§ **AIM OF THE TASK**: Copy every one of the following items word for word, without any changes.
═════ EXTRACTED DATA
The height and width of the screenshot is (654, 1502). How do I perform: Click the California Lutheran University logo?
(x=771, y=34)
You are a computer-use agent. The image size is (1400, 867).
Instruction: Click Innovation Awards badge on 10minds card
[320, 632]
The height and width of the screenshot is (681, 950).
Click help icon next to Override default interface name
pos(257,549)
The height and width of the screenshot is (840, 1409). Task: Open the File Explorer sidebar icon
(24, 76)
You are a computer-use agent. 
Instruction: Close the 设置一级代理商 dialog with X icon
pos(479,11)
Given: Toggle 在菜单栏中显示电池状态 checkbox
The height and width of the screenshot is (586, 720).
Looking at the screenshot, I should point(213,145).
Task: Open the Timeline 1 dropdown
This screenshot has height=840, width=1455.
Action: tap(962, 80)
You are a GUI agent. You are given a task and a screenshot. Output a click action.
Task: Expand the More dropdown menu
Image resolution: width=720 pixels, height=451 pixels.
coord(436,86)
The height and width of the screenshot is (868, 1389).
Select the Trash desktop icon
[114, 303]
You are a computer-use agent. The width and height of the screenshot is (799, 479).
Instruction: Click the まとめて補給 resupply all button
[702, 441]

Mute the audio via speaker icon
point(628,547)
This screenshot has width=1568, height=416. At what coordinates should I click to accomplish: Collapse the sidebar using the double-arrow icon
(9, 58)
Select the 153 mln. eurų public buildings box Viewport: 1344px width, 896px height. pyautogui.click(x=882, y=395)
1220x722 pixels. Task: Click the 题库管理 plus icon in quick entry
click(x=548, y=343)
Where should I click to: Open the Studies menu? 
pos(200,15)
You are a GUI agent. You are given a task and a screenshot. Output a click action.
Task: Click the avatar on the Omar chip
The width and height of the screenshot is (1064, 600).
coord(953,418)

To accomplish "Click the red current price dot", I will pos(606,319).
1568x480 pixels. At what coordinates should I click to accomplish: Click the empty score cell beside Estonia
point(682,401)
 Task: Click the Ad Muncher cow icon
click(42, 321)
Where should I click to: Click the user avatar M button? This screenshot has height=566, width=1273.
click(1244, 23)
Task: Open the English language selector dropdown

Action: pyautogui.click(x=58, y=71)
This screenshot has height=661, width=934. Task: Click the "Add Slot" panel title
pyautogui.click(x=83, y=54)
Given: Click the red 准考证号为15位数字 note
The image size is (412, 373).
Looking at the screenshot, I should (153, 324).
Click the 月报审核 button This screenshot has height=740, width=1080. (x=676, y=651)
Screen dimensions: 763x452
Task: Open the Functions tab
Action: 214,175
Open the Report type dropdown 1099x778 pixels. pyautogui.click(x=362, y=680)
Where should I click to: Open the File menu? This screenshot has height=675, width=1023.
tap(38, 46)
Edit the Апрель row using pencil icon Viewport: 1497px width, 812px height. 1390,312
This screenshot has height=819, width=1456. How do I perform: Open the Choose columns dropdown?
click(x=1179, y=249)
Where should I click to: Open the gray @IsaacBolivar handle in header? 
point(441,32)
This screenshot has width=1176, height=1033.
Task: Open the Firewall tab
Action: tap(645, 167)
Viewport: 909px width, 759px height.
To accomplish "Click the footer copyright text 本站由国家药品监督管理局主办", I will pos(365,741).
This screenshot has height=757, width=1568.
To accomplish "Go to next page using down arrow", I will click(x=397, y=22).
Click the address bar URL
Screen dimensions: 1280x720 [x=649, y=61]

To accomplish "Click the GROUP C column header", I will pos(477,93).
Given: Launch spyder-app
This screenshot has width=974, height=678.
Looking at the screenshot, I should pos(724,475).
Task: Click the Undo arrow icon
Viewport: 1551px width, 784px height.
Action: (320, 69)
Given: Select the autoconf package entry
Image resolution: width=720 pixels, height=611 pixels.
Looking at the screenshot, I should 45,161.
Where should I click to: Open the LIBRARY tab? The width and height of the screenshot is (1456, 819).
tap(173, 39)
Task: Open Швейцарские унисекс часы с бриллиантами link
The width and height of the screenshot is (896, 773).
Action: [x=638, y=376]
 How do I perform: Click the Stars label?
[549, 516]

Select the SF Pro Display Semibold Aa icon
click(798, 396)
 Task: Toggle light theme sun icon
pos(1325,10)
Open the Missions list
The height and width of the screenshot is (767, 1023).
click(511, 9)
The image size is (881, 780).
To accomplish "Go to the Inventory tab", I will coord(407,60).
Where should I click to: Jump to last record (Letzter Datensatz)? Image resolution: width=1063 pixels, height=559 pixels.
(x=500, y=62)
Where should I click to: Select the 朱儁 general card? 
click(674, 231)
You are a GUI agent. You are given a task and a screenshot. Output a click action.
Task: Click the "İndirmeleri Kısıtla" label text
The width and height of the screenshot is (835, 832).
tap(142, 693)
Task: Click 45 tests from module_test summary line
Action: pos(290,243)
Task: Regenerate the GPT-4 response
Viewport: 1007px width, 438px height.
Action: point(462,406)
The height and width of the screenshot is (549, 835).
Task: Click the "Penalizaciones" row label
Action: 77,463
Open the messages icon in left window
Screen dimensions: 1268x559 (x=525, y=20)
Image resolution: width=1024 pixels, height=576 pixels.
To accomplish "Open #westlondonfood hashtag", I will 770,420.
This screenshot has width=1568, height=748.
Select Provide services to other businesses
══════════
§ **FULL RESPONSE**:
The height and width of the screenshot is (654, 1502). How do I perform: Click the California Lutheran University logo?
(x=771, y=34)
You are a computer-use agent. The image size is (1400, 867).
Instruction: Click Innovation Awards badge on 10minds card
[320, 632]
The height and width of the screenshot is (681, 950).
Click help icon next to Override default interface name
pos(257,549)
The height and width of the screenshot is (840, 1409). Task: Open the File Explorer sidebar icon
(24, 76)
You are a computer-use agent. 
Instruction: Close the 设置一级代理商 dialog with X icon
pos(479,11)
Given: Toggle 在菜单栏中显示电池状态 checkbox
The height and width of the screenshot is (586, 720).
Looking at the screenshot, I should point(213,145).
Task: Open the Timeline 1 dropdown
This screenshot has height=840, width=1455.
Action: tap(962, 80)
You are a GUI agent. You are given a task and a screenshot. Output a click action.
Task: Expand the More dropdown menu
Image resolution: width=720 pixels, height=451 pixels.
coord(436,86)
The height and width of the screenshot is (868, 1389).
Select the Trash desktop icon
[114, 303]
You are a computer-use agent. The width and height of the screenshot is (799, 479).
Instruction: Click the まとめて補給 resupply all button
[702, 441]

Mute the audio via speaker icon
point(628,547)
This screenshot has width=1568, height=416. At what coordinates should I click to accomplish: Collapse the sidebar using the double-arrow icon
(9, 58)
Select the 153 mln. eurų public buildings box Viewport: 1344px width, 896px height. pyautogui.click(x=882, y=395)
1220x722 pixels. Task: Click the 题库管理 plus icon in quick entry
click(x=548, y=343)
Where should I click to: Open the Studies menu? 
pos(200,15)
You are a GUI agent. You are given a task and a screenshot. Output a click action.
Task: Click the avatar on the Omar chip
The width and height of the screenshot is (1064, 600).
coord(953,418)

To accomplish "Click the red current price dot", I will pos(606,319).
1568x480 pixels. At what coordinates should I click to accomplish: Click the empty score cell beside Estonia
point(682,401)
 Task: Click the Ad Muncher cow icon
click(42, 321)
Where should I click to: Click the user avatar M button? This screenshot has height=566, width=1273.
click(1244, 23)
Task: Open the English language selector dropdown

Action: pyautogui.click(x=58, y=71)
This screenshot has height=661, width=934. Task: Click the "Add Slot" panel title
pyautogui.click(x=83, y=54)
Given: Click the red 准考证号为15位数字 note
The image size is (412, 373).
Looking at the screenshot, I should (153, 324).
Click the 月报审核 button This screenshot has height=740, width=1080. (x=676, y=651)
Screen dimensions: 763x452
Task: Open the Functions tab
Action: 214,175
Open the Report type dropdown 1099x778 pixels. pyautogui.click(x=362, y=680)
Where should I click to: Open the File menu? This screenshot has height=675, width=1023.
tap(38, 46)
Edit the Апрель row using pencil icon Viewport: 1497px width, 812px height. 1390,312
This screenshot has height=819, width=1456. How do I perform: Open the Choose columns dropdown?
click(x=1179, y=249)
Where should I click to: Open the gray @IsaacBolivar handle in header? 
point(441,32)
This screenshot has width=1176, height=1033.
Task: Open the Firewall tab
Action: tap(645, 167)
Viewport: 909px width, 759px height.
To accomplish "Click the footer copyright text 本站由国家药品监督管理局主办", I will pos(365,741).
This screenshot has height=757, width=1568.
To accomplish "Go to next page using down arrow", I will click(x=397, y=22).
Click the address bar URL
Screen dimensions: 1280x720 [x=649, y=61]

To accomplish "Click the GROUP C column header", I will pos(477,93).
Given: Launch spyder-app
This screenshot has width=974, height=678.
Looking at the screenshot, I should pos(724,475).
Task: Click the Undo arrow icon
Viewport: 1551px width, 784px height.
Action: (320, 69)
Given: Select the autoconf package entry
Image resolution: width=720 pixels, height=611 pixels.
Looking at the screenshot, I should 45,161.
Where should I click to: Open the LIBRARY tab? The width and height of the screenshot is (1456, 819).
tap(173, 39)
Task: Open Швейцарские унисекс часы с бриллиантами link
The width and height of the screenshot is (896, 773).
Action: [x=638, y=376]
 How do I perform: Click the Stars label?
[549, 516]

Select the SF Pro Display Semibold Aa icon
click(798, 396)
 Task: Toggle light theme sun icon
pos(1325,10)
Open the Missions list
The height and width of the screenshot is (767, 1023).
click(511, 9)
The image size is (881, 780).
To accomplish "Go to the Inventory tab", I will coord(407,60).
Where should I click to: Jump to last record (Letzter Datensatz)? Image resolution: width=1063 pixels, height=559 pixels.
(x=500, y=62)
Where should I click to: Select the 朱儁 general card? 
click(674, 231)
You are a GUI agent. You are given a task and a screenshot. Output a click action.
Task: Click the "İndirmeleri Kısıtla" label text
The width and height of the screenshot is (835, 832).
tap(142, 693)
Task: Click 45 tests from module_test summary line
Action: pos(290,243)
Task: Regenerate the GPT-4 response
Viewport: 1007px width, 438px height.
Action: point(462,406)
The height and width of the screenshot is (549, 835).
Task: Click the "Penalizaciones" row label
Action: 77,463
Open the messages icon in left window
Screen dimensions: 1268x559 (x=525, y=20)
Image resolution: width=1024 pixels, height=576 pixels.
To accomplish "Open #westlondonfood hashtag", I will 770,420.
This screenshot has width=1568, height=748.
Select Provide services to other businesses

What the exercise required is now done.